My camera captured them for the eternity this blog lasts. And, also for this period of eternity, I've captured a poem by Dorianne Laux. I have wanted to find this poem for quite some time and now I know I can find it on another blog where someone else "steals" poems. This is from Laux's book "Facts About the Moon."

KISSING AGAIN
By Dorianne Laux from "Facts About the Moon"

Kissing again, after a long drought of
not kissing—too many kids, bills, windows

needing repair. Sex, yes, though squeezed in
between the minor depths of anger, despair—

standing up amid the laundry
or fumbling onto the strip of rug between

the coffee table and the couch. Quick, furtive,
like birds. A dance on the wing, but no time

for kissing, the luxuriant tonguing of another
spongy tongue, the deft flicking and feral sucking,

that prolonged lapping that makes a smooth stone
of the brain. To be lost in it, your body tumbled

in sea waves, no up or down, just salt
and the liquid swells set in motion

by the moon, by a tremor in Istanbul, the waft
of a moth wing before it plows into a halo of light.

Praise the deep lustrous kiss that lasts minutes,
blossoms into what feels like days, fields of tulips

glossy with dew, low purple clouds piling in
beneath the distant arch of a bridge. One

after another they storm your lips, each kiss
a caress, autonomous and alive, spilling

into each other, streams into creeks into rivers
that grunt and break upon the gorge. Let the tongue,

in its wisdom, release its stores, let the mouth,
tired of talking, relax into its shapes of give

and receive, its plush swelling, its slick
round reveling, its primal reminiscence

that knows only the one robust world.

Wow!
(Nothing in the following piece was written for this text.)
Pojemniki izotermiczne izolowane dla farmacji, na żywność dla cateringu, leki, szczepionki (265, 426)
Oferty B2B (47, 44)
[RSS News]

That woman can write a poem about kissing, can't she? The first time I saw/read this poem was at a calligraphy art show. The calligrapher had taken a long, long strip of brown Kraft paper and inscribed this poem onto it. It was a great mixture of images. Imagine being that close, nose to paper, so near these luscious words describing the sensation of kissing.
Only something as sensuous as kissing could be mixed with these slippery, velvety peony petals - femminismo

1 comment:

Steve said...

Amazing poem - I shall have to Google the poet and find some more!